"""

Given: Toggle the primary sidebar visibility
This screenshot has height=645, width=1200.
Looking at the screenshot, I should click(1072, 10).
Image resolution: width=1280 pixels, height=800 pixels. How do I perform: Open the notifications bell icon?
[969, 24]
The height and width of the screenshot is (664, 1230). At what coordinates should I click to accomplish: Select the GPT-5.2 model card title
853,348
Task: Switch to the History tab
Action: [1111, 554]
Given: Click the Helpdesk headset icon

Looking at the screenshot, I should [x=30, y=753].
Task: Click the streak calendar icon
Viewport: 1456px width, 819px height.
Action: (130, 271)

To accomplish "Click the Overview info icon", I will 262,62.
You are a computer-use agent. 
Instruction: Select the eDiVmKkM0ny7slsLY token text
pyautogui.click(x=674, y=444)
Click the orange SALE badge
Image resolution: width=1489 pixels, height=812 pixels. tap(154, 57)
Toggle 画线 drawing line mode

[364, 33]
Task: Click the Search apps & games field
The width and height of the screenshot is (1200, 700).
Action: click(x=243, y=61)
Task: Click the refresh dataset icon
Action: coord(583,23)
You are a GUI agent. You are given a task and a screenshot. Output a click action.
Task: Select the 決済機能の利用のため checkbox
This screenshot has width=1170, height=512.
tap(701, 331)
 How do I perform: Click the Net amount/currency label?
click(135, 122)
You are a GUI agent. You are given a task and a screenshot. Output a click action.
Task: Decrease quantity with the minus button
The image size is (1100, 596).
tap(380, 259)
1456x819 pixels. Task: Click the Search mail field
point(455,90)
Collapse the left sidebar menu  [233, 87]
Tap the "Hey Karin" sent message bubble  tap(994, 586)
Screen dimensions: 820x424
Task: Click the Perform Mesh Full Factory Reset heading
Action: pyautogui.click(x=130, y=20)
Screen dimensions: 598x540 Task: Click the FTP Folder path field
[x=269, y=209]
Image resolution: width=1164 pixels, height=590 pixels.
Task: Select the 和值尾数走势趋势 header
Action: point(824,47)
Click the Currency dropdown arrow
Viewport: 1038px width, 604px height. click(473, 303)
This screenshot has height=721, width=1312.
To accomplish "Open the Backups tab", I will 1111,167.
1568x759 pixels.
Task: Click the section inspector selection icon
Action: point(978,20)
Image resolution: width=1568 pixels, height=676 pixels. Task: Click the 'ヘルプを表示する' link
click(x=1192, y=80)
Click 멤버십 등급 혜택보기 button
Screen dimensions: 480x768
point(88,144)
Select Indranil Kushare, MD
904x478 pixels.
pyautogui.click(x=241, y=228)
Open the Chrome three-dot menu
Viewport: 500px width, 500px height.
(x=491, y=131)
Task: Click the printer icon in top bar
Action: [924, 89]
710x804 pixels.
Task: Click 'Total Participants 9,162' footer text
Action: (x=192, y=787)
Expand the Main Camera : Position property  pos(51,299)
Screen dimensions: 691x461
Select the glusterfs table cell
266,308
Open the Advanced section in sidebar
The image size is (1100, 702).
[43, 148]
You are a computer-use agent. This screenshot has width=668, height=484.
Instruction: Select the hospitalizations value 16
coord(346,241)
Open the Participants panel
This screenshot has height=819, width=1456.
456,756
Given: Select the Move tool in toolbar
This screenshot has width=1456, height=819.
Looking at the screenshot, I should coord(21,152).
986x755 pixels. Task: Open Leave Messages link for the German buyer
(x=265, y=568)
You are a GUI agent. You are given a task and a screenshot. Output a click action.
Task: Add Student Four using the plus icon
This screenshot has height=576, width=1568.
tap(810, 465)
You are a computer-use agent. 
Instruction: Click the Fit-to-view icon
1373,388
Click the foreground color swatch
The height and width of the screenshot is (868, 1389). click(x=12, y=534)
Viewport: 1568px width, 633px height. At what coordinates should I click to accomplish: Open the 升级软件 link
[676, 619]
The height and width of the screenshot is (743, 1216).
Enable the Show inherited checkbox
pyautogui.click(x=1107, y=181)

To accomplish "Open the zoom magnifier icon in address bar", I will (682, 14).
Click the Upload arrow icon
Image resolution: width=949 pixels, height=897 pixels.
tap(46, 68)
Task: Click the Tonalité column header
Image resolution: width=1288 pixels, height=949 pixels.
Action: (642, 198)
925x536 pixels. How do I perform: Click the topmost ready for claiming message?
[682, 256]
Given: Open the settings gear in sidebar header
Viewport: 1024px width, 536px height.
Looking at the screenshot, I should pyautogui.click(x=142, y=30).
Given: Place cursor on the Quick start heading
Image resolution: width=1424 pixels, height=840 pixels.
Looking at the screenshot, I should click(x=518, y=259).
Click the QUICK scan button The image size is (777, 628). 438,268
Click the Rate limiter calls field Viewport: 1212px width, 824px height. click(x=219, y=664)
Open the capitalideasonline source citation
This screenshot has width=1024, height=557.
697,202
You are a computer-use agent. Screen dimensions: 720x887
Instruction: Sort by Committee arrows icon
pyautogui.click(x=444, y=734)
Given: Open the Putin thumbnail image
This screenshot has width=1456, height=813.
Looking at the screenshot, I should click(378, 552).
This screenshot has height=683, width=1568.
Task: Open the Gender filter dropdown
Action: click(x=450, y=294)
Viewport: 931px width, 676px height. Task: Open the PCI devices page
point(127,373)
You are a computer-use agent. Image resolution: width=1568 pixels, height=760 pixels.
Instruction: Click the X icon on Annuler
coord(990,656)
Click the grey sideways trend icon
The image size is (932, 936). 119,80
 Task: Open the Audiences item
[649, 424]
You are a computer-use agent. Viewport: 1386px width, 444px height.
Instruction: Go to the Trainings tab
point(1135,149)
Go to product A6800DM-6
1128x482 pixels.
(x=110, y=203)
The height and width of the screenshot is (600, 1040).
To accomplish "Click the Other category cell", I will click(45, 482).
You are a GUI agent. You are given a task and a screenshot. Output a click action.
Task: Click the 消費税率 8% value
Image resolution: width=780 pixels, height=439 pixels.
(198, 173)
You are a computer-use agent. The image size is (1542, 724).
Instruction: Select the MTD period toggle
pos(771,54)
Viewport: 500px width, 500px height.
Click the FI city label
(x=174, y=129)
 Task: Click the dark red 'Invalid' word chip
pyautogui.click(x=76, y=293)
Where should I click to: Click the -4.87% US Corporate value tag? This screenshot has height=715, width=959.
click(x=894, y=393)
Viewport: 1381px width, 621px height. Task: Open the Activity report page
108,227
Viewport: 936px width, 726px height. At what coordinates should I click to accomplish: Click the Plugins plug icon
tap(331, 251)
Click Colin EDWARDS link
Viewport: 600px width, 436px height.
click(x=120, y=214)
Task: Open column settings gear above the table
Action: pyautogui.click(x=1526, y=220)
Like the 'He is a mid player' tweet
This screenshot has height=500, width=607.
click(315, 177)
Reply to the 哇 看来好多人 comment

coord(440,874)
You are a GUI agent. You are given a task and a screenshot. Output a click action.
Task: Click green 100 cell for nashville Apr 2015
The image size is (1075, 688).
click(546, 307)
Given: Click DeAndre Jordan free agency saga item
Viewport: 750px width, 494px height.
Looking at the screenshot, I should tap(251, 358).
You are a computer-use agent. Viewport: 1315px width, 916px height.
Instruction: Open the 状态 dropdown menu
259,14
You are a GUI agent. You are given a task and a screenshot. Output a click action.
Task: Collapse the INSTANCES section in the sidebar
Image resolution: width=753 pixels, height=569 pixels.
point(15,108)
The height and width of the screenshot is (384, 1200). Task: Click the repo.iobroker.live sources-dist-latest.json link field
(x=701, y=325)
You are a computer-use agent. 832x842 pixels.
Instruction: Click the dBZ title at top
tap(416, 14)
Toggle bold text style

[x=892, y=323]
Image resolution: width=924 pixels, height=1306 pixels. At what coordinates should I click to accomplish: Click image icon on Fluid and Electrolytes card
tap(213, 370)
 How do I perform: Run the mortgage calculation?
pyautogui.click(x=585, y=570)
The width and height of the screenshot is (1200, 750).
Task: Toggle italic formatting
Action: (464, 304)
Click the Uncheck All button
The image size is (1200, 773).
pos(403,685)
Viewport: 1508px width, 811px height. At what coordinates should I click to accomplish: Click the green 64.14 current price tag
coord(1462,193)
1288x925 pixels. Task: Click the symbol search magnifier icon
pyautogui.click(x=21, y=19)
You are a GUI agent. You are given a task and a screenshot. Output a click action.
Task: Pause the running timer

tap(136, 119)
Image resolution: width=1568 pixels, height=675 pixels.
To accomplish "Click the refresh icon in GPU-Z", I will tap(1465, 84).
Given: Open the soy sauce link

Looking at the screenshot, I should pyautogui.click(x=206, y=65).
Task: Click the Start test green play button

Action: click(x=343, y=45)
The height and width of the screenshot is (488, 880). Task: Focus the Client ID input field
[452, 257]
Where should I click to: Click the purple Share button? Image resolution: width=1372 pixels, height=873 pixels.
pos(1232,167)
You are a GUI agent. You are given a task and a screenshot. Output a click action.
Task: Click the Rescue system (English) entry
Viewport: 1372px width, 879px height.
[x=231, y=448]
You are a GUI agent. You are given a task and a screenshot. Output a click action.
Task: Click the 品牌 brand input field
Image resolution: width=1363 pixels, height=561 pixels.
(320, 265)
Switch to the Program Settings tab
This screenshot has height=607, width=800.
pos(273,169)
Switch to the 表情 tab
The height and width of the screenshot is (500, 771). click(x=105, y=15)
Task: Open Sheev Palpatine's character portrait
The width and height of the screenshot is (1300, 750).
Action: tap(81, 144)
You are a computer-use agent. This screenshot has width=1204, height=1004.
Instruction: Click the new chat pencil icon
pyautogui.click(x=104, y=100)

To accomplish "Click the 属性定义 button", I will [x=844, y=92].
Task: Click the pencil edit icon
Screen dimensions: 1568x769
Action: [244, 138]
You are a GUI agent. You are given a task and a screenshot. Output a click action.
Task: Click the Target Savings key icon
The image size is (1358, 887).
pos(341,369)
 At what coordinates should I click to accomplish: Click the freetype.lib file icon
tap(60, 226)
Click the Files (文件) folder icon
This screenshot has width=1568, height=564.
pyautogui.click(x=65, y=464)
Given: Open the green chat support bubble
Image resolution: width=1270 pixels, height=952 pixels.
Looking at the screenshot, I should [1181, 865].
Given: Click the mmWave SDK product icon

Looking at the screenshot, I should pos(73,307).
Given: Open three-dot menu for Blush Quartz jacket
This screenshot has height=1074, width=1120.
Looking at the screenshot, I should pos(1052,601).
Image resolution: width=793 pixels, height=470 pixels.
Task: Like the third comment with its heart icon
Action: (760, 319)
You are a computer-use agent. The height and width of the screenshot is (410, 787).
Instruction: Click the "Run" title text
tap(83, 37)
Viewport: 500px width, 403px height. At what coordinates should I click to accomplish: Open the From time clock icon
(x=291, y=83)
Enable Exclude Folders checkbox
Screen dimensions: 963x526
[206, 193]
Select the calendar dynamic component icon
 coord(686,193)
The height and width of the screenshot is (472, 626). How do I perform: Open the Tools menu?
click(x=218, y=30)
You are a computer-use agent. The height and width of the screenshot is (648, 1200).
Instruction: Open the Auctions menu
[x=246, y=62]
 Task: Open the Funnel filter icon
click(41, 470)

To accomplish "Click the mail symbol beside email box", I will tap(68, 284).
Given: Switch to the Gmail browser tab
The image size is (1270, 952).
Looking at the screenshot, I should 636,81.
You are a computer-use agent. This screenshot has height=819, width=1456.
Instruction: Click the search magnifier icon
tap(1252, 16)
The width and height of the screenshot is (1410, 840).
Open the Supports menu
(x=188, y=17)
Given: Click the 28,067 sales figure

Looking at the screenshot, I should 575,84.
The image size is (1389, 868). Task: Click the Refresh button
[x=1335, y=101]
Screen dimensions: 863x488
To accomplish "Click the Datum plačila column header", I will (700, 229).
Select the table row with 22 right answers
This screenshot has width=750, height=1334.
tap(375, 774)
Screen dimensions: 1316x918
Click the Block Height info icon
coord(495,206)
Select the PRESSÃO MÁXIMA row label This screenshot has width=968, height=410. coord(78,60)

"""

▸ AIM OF THE EXERCISE: Rewrite the lines from the line with "You are a computer-use agent. Viewport: 1315px" to the line with "(x=701, y=325)", changing "INSTANCES" to "SERVERS" and keeping everything else the same.

▸ TASK SOLUTION:
You are a computer-use agent. Viewport: 1315px width, 916px height.
Instruction: Open the 状态 dropdown menu
259,14
You are a GUI agent. You are given a task and a screenshot. Output a click action.
Task: Collapse the SERVERS section in the sidebar
Image resolution: width=753 pixels, height=569 pixels.
point(15,108)
The height and width of the screenshot is (384, 1200). Task: Click the repo.iobroker.live sources-dist-latest.json link field
(x=701, y=325)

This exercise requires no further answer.